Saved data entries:
■ ■ ■ ■ ■

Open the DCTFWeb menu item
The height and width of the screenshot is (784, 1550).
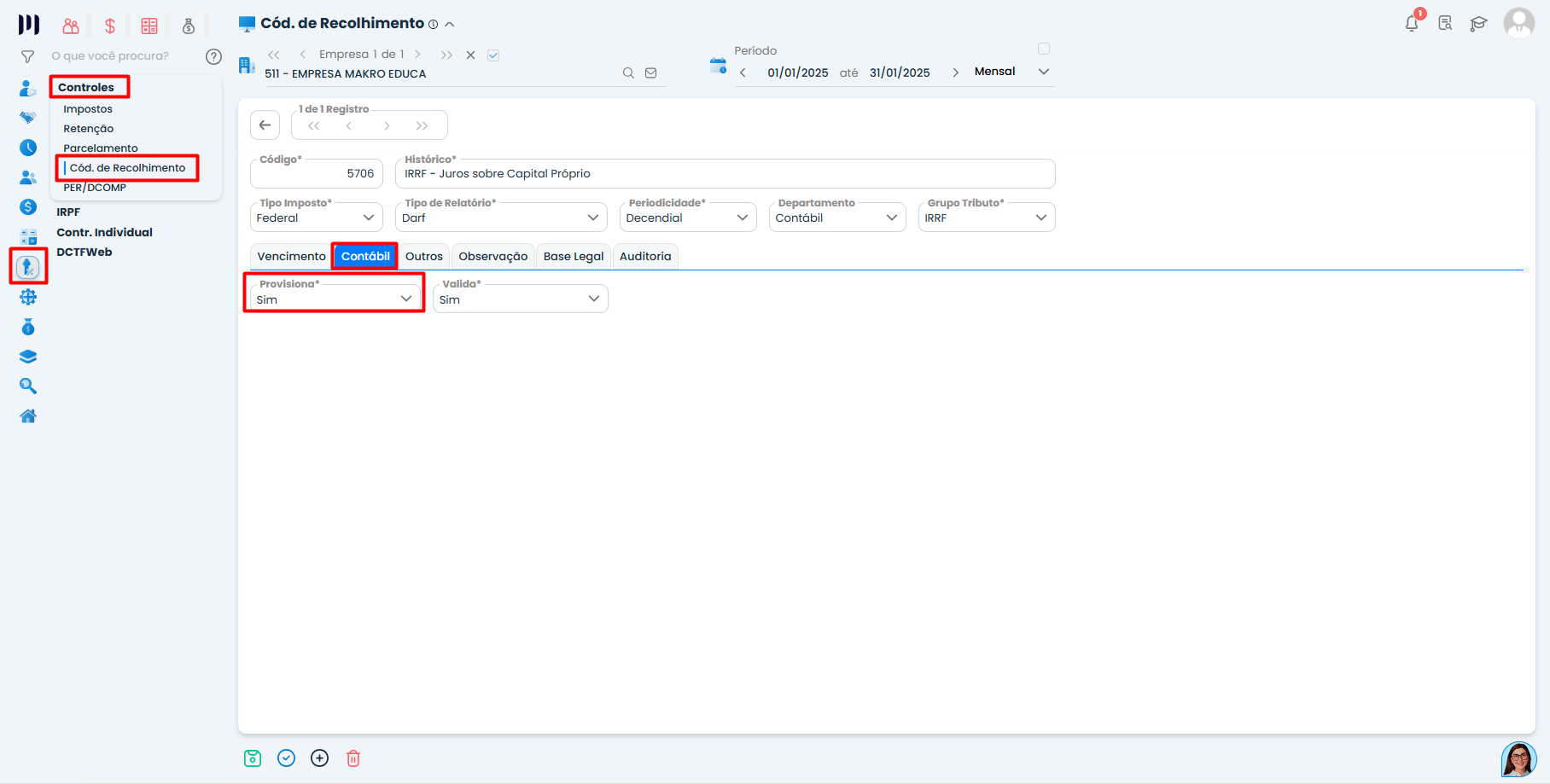click(x=84, y=252)
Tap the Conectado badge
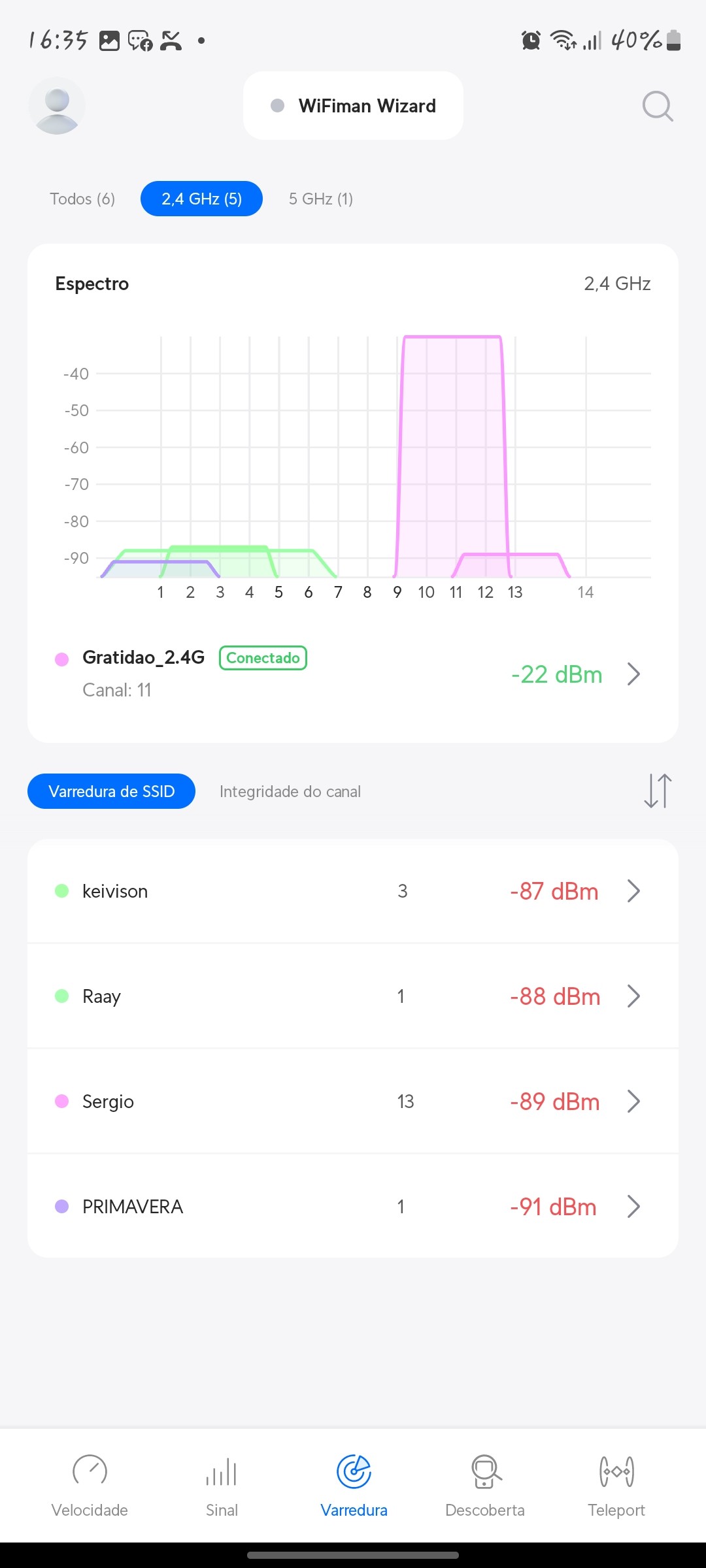 pos(263,658)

■ ■ ■ ■ ■

EXERCISE OBJECTIVE:
Copy the final stretch of lines, starting at the one that holds "The height and" and ending at the last line of the data, exactly; omit pictures.

EXERCISE RESPONSE:
The height and width of the screenshot is (784, 1550).
click(x=84, y=252)
Tap the Conectado badge
 pos(263,658)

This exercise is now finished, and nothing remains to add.